━━ SUPPLIED MATERIAL ━━
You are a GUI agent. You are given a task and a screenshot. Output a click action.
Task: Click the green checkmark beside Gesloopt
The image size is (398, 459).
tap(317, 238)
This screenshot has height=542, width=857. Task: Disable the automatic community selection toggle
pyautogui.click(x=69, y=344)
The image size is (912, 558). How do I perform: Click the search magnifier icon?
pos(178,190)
━━━
REQUIRED WORK =>
Pull out the records word for word, starting at the line that contains "This screenshot has" and ending at the last line of the records.

REPLY TO THE TASK =>
This screenshot has height=542, width=857. Task: Disable the automatic community selection toggle
pyautogui.click(x=69, y=344)
The image size is (912, 558). How do I perform: Click the search magnifier icon?
pos(178,190)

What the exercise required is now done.